* [Your task]
Work through the data line by line, gathering every line that has the word "screenshot".

*** Data extracts Section Begins ***

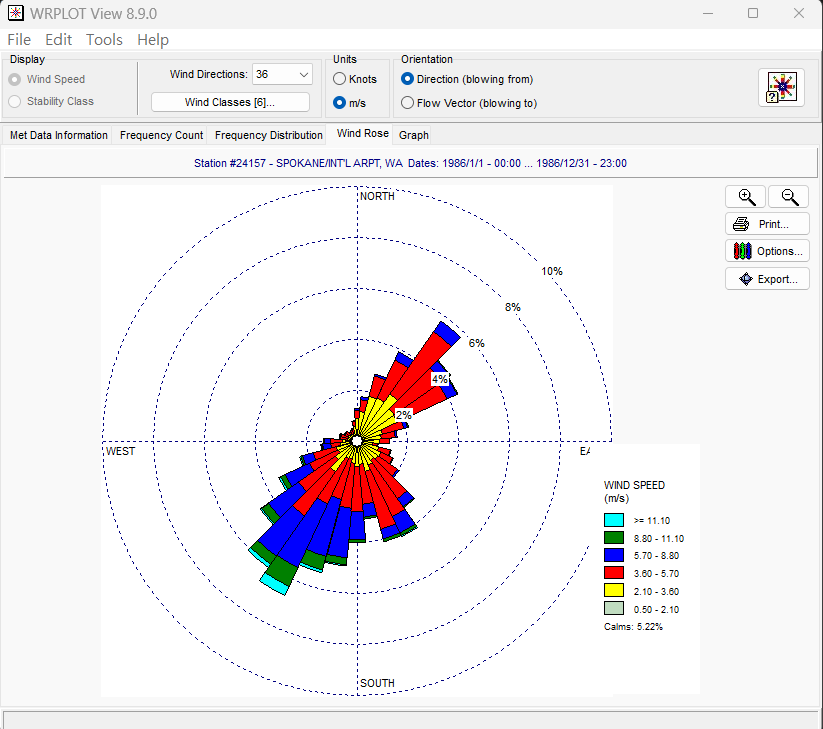Screen dimensions: 823x729
Task: Click the Export diamond icon
Action: pos(745,279)
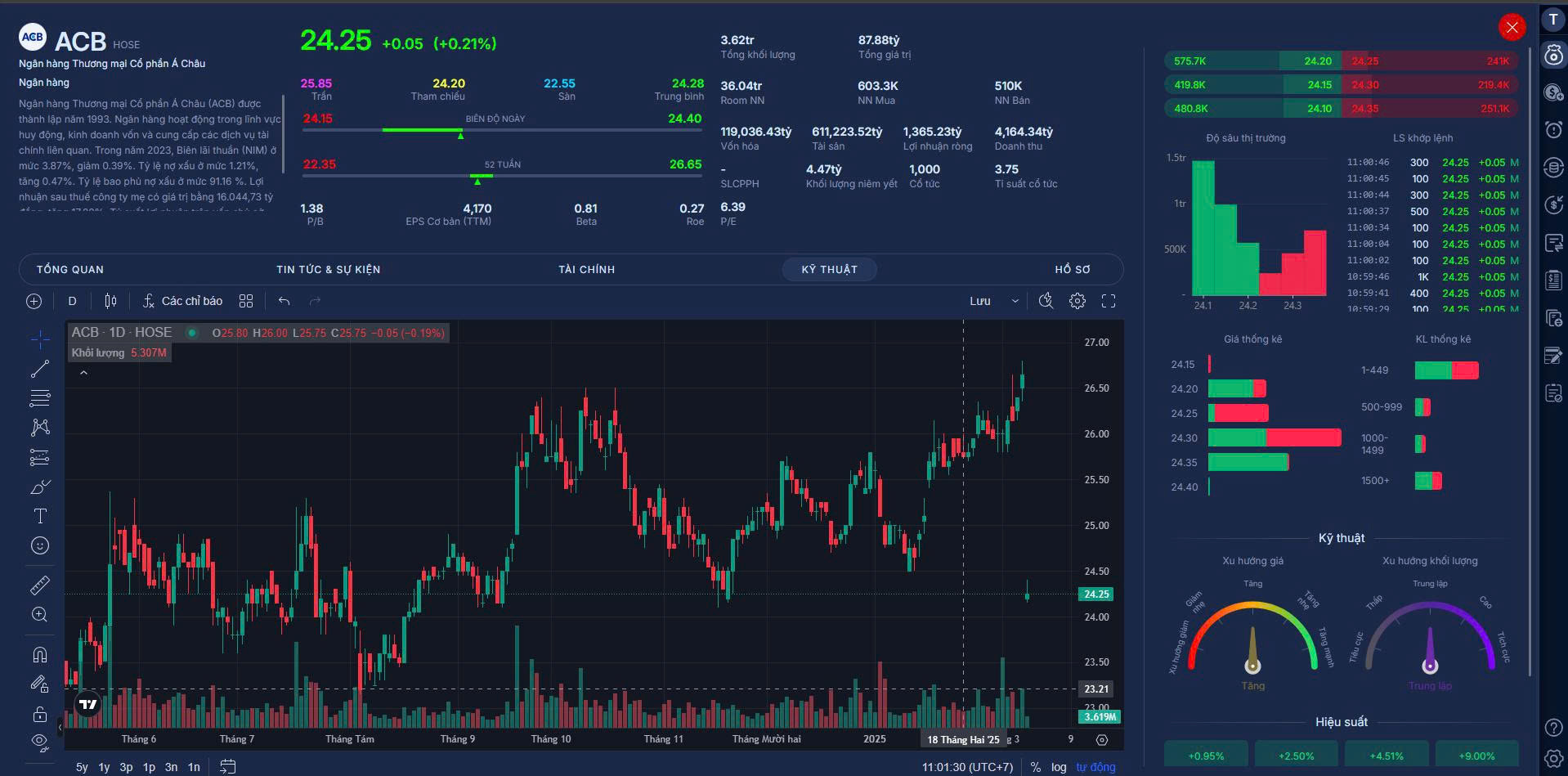Open the TIN TỨC & SỰ KIỆN tab
Viewport: 1568px width, 776px height.
pos(328,269)
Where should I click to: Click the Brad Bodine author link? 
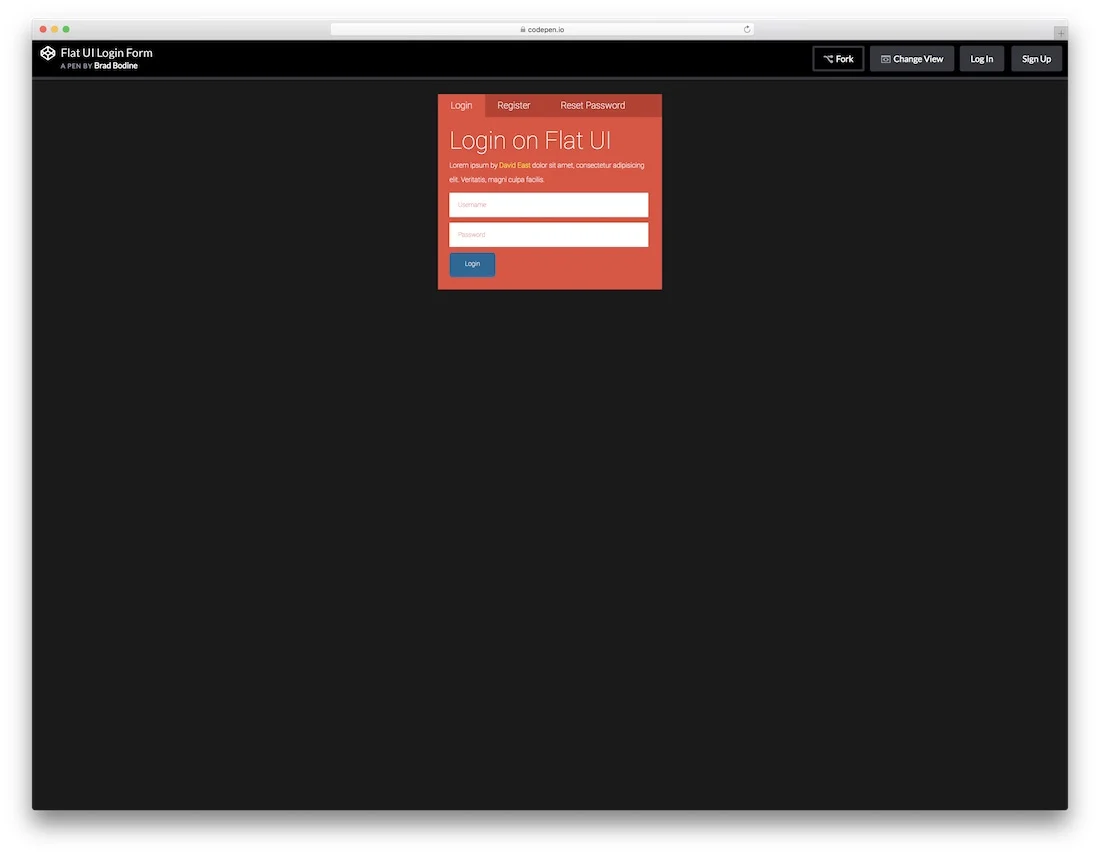point(116,65)
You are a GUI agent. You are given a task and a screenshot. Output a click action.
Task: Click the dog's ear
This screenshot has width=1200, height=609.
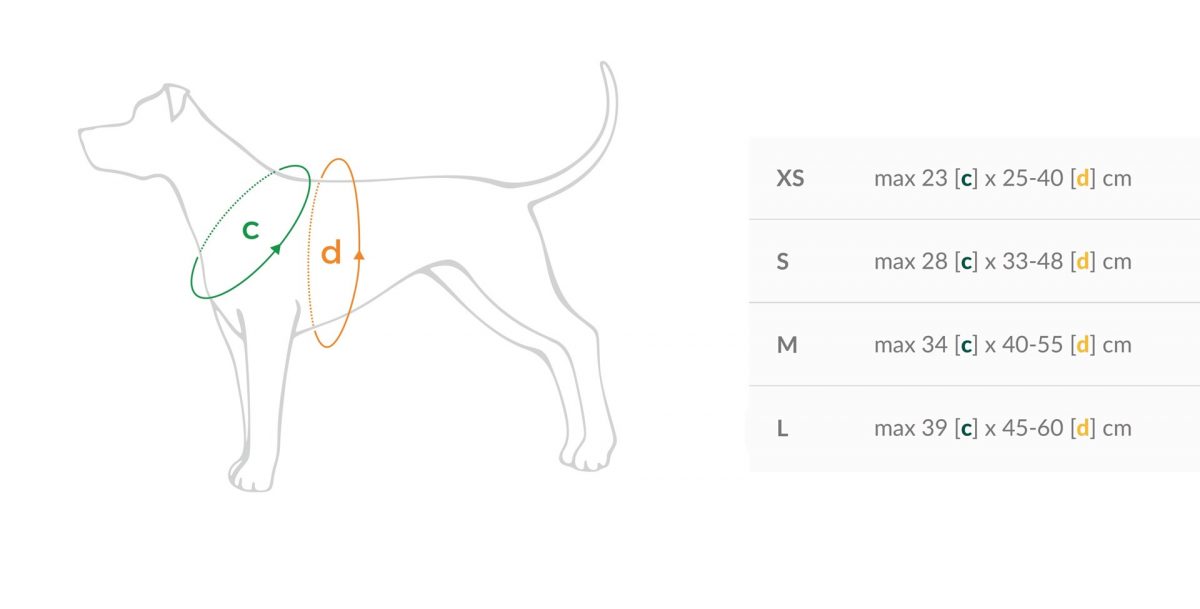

*** Data extracts Section Ends ***

* [Output for this task]
You are a GUI agent. You are given a task and a screenshot. Output a click action.
This screenshot has width=1200, height=609.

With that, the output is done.